As Tom Hunter said in his August 17 post here, a group of anti-Stratfordians
attended Contested Will author James Shapiro’s lecture at the Stratford Shakespeare Festival on August 13, 2011. Oberon members Tom Hunter, Richard
Joyrich, Sue Width, Tom and Joy Townsend, and I were joined by Lynne Kositsky,
her husband Michael, and Roger Stritmatter to swell the ranks of approximately
220 spectators at The Studio Theater in downtown Stratford, Ontario.
Shapiro appeared scruffy chic in his bagged-out black T-shirt,
wrinkled gray jacket, jeans, and black oxfords. His tossled hair was cut long
on the top in the manner of mid-life men everywhere. A slim, good-looking man
with an engaging manner and a gentle, raspy voice, Shapiro charmed the audience
as he praised the Stratford Shakespeare Festival.
“This is an extraordinary place,” he said. “I've never been here
before and I'll be back as a theater-goer. You're all fortunate."

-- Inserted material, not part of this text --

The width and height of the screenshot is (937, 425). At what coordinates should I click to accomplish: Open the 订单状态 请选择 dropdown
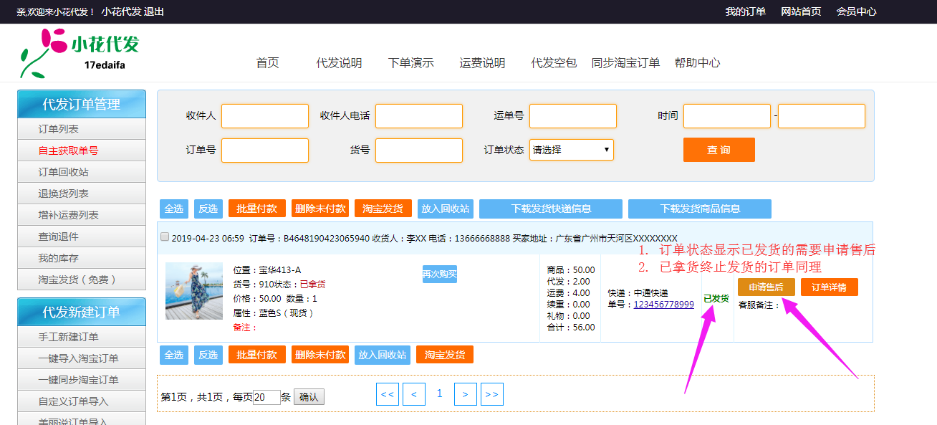[x=572, y=150]
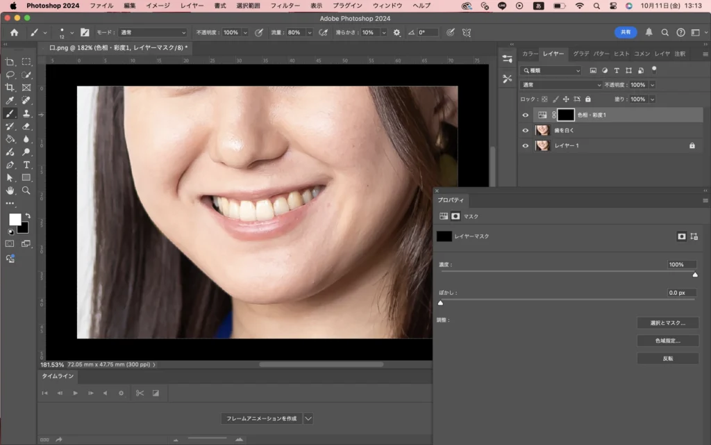Click the Paint Bucket tool

pyautogui.click(x=10, y=139)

He read expressively from a prepared manuscript, stopping often
for audience laughter at jokes lampooning anti-Stratfordians. The laughter was
cued by Shapiro’s use of a particularly dry delivery, and the audience was so
responsive to this command that I began to wonder if they knew what they were
laughing at.
One of the more hilarious jokes went something like this:
“If I were rather hard pressed by an Oxfordian, I would
say we know Oxford was a contemptible person who was accused of having sex with
a horse. Should we go back to the play where he says ‘My kingdom for a horse?’”

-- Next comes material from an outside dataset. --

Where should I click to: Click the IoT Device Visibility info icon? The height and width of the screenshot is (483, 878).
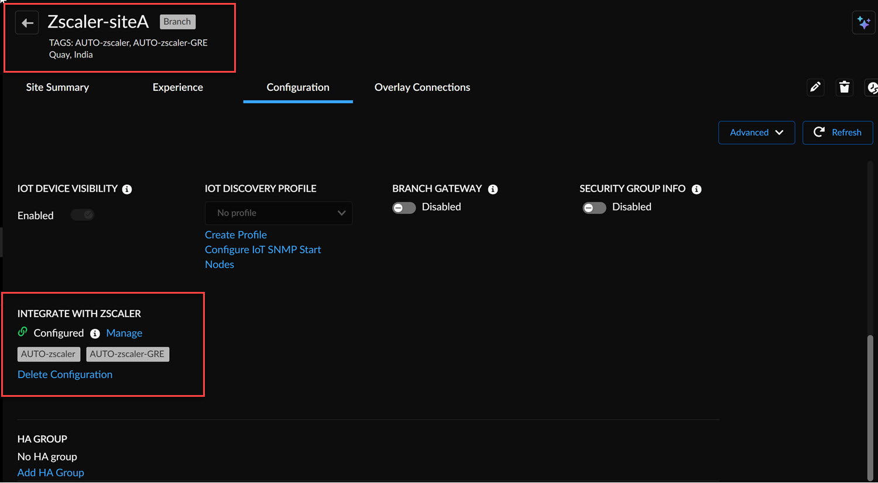pos(127,189)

Another joke had to do with the subversive nature of
authorship research and the dangers of Roland Emmerich’s forthcoming film on
the topic, Anonymous.
“Roland Emmerich is one of the great and most popular
filmmakers . . . (his film) is a major, $40-million, Hollywood production in
which Queen Elizabeth was not a virgin queen and her son was her lover. It’s a
different kind of disaster film, for every teacher in North America -- ‘You
didn’t tell me Queen Elizabeth was a ‘ho!’”
I
can’t help but wonder if Shapiro is the real subversive. Although he seems
totally committed to the Stratfordian attribution and thoroughly disdainful of
authorship inquiry, the professor wrote the book that opened the academic gates on a
topic that has traditionally been taboo. And he excoriates Stratfordians – In Ontario naming
Stephen Greenblatt, Michael Wood and Germain Greer, specifically – for
tarting up biographies of Shakespeare with historically unsupported
speculation.
“This has been a blessing for those who deny Shakespeare‘s authorship,” Shapiro said.
“If you dismiss claims related to Shakespeare’s life in the works, then the
(anti-Stratfordian) argument collapses because there IS NO OTHER proof.”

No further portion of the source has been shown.